Fala-se muito da atitude de Francisco de abandonar posição e riqueza para viver com seus valores. É de espantar, mesmo, quando estamos numa sociedade que vende até a mãe por qualquer caraminguá. Mas o grande lance é a sua visão de natureza. Como religioso acreditava ser criação de Deus, portanto dotada de propósito e harmonia. Sua função, o sustento e a reprodução da vida. Ao ser humano, que nela habita e dela tira o necessário para viver, caberia manter seu harmônico funcionamento, respeitando seus ciclos e seu dinâmico equilíbrio. Por mais de uma centena de milhares de anos, o homem conviveu muito bem com ela. Cerca de 10 mil anos atrás, tornou-se sedentário e danou a inventar coisa. A mais danosa, o bezerro de ouro, erigido em divindade. Para cultuá-la, acumula-se pedras coloridas e brilhantes, barras de ouro, lingotes de prata, nesgas de terra, substituídos, modernamente, por papel moeda, títulos ou anotações eletrônicas, suscetíveis de desaparecer a um clique distraído. Sem a menor preocupação com a destruição causada por este comportamento desastroso. Hora de pensar na visão e na prática de Francisco.

Francisco, atual e necessário.

Um pote e seu miolo

Minha estreia em Camocim foi marcada pela generosa acolhida dos habitantes da cidade. Sem perguntar quem eu era, de onde vinha, o que queria, foram logo dizendo seja bem vindo, como podemos ajudá-lo, com tanta sinceridade que fiquei cativado de cara. Desejei ardentemente ser o escolhido para o cargo ao qual concorria, motivo daquela visita. Aconteceu. E durante nove meses privei do convívio daquela gente tão gentil e atenciosa.

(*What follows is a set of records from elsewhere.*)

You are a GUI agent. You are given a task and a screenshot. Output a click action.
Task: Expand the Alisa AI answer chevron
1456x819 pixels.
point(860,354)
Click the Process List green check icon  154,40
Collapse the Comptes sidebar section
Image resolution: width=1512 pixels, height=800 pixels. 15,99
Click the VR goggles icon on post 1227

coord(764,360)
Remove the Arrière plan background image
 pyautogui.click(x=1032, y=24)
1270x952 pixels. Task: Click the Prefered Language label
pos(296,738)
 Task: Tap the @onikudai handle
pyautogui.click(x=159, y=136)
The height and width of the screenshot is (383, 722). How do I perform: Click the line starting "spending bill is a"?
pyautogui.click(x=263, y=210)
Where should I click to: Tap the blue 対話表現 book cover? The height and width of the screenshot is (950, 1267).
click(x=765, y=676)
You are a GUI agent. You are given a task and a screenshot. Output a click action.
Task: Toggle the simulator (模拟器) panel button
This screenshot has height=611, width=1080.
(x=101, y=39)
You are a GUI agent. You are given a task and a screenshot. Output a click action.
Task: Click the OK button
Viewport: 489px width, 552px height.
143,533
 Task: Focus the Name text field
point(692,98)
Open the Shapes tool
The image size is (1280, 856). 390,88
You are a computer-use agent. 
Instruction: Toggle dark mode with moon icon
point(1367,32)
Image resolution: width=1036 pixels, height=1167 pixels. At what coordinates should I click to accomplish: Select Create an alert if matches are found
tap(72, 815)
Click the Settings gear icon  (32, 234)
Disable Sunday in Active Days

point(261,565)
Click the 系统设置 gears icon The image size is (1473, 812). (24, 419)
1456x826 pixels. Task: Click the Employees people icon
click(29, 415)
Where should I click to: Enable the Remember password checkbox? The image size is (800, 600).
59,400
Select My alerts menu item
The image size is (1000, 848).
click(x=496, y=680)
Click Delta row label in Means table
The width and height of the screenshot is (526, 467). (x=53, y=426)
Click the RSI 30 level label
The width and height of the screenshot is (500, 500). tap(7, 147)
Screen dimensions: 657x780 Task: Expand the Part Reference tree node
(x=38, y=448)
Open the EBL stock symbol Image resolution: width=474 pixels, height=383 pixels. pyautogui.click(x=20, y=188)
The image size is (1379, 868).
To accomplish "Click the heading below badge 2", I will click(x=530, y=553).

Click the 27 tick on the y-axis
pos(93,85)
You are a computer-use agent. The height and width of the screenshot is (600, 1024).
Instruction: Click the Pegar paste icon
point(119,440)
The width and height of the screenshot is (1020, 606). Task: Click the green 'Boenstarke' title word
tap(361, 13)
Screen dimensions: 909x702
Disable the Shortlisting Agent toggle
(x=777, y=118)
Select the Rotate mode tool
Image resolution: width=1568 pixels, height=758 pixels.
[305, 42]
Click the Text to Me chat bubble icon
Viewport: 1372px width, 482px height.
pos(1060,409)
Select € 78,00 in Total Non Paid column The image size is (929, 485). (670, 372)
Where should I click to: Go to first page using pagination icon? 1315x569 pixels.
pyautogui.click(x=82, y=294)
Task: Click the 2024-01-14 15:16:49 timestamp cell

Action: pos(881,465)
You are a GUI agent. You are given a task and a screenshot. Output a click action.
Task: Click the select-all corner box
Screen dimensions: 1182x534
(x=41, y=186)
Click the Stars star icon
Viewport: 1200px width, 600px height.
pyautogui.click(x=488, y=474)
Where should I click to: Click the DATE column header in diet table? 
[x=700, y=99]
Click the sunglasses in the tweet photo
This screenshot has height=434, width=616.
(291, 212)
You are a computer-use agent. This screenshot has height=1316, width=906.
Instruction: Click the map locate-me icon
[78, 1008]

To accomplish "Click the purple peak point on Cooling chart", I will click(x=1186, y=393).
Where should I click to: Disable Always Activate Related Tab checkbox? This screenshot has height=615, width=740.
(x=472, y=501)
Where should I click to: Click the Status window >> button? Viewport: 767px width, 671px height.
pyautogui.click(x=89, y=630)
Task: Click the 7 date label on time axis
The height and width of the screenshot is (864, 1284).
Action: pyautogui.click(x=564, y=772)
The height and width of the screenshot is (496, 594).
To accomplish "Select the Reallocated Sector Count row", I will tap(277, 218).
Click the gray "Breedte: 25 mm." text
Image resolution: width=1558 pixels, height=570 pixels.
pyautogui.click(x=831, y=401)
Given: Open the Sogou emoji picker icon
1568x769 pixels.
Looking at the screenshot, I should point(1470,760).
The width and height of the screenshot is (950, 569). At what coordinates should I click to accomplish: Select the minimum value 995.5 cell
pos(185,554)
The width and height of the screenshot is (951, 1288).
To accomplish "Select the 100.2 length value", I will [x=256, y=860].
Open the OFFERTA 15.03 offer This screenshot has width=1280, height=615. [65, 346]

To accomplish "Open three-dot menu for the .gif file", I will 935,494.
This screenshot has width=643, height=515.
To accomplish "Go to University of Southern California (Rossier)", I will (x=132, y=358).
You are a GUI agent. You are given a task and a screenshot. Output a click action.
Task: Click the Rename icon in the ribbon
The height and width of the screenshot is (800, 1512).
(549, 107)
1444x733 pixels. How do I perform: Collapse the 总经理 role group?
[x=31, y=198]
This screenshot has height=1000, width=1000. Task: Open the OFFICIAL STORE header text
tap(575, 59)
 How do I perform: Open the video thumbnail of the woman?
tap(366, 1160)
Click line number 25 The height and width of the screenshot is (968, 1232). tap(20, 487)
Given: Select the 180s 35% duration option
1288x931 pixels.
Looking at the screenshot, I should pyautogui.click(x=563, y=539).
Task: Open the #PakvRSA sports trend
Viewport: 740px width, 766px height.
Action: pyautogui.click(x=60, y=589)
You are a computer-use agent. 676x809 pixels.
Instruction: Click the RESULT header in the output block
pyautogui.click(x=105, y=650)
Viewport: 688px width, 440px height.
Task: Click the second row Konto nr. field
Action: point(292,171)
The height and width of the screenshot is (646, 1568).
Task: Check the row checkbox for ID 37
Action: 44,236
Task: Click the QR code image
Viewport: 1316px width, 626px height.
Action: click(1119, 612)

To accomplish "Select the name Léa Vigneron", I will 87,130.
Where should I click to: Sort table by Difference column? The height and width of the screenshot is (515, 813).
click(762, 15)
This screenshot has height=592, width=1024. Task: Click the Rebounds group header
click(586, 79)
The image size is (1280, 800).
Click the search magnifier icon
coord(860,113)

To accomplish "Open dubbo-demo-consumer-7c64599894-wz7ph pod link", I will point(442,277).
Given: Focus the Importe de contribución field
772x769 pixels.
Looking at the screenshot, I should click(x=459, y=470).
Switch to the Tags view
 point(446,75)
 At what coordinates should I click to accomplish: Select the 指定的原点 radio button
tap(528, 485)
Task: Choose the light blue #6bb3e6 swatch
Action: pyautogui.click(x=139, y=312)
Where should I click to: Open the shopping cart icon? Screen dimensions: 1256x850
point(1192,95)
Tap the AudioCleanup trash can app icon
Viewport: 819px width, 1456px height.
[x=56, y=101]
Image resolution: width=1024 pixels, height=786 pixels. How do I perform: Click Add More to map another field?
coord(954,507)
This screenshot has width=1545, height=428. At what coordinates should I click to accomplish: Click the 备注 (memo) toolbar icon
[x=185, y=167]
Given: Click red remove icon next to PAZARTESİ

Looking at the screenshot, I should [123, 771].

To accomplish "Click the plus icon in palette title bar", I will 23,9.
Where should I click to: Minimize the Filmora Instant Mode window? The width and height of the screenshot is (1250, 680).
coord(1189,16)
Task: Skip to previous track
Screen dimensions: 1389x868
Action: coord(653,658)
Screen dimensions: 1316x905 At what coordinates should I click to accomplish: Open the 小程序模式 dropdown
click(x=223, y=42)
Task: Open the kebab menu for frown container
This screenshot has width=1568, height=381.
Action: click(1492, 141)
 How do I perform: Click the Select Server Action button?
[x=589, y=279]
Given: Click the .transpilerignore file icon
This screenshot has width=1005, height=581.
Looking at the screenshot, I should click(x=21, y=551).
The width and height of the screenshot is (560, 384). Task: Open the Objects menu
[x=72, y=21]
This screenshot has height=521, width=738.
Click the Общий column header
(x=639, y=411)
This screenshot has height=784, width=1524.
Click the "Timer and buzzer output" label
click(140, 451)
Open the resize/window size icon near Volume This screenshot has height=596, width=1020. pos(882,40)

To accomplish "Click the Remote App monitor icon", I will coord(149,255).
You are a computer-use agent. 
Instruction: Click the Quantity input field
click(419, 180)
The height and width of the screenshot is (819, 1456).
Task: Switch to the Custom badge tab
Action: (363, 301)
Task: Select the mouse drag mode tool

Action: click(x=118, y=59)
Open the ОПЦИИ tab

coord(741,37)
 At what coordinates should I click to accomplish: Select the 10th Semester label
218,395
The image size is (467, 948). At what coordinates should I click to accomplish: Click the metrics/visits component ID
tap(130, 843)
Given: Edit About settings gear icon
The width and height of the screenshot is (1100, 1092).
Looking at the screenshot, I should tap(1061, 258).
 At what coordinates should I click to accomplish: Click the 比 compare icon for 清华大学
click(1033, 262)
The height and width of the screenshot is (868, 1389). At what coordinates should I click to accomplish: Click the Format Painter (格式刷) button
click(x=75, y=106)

Camocim tem história. Já no século XVII era a porta de entrada dos colonizadores que demandavam a Ibiapaba ou os sertões da região norte do Ceará. A construção da Estrada de Ferro de Sobral, no final do século XIX, proporcionou um surto de desenvolvimento que durou até as primeiras décadas do século XX. Foi por aqui que chegaram os cientistas para observar o eclipse do sol, em Sobral, em 1919,confirmando a teoria de Einstein. E também, de onde partiram os meus tios, vindos da Fazenda São Joaquim, para continuar seus estudos em Fortaleza, Recife, Ouro Preto. Todos louvaram a hospitalidade dos camocinenses.

Novos tempos, outros meios de transporte. A ferrovia não pertence ao Brasil moderno. Não atino o porque. No mundo inteiro é utilizada para o transporte de cargas e passageiros. Coisa de iluminados tecnocratas que não conhecem o país, nem têm qualquer projeto de Nação. A cidade sente o baque da extinção do ramal ferroviário.

Foram nove meses de trabalho intenso que passaram ligeiro e deixaram a sensação de que não podia ter sido melhor. Pra completar, coincidiu (cidade de praia, sacumé) que pessoas muito queridas foram nos visitar no período. Aí foi bão demais.

Camocim tem histórias e lendas. E no dia de hoje celebra seu aniversário de 140 anos. Gostaria de estar lá na festa, comemorando com os amigos. E que a cidade construa seu futuro, sem esquecer do seu passado.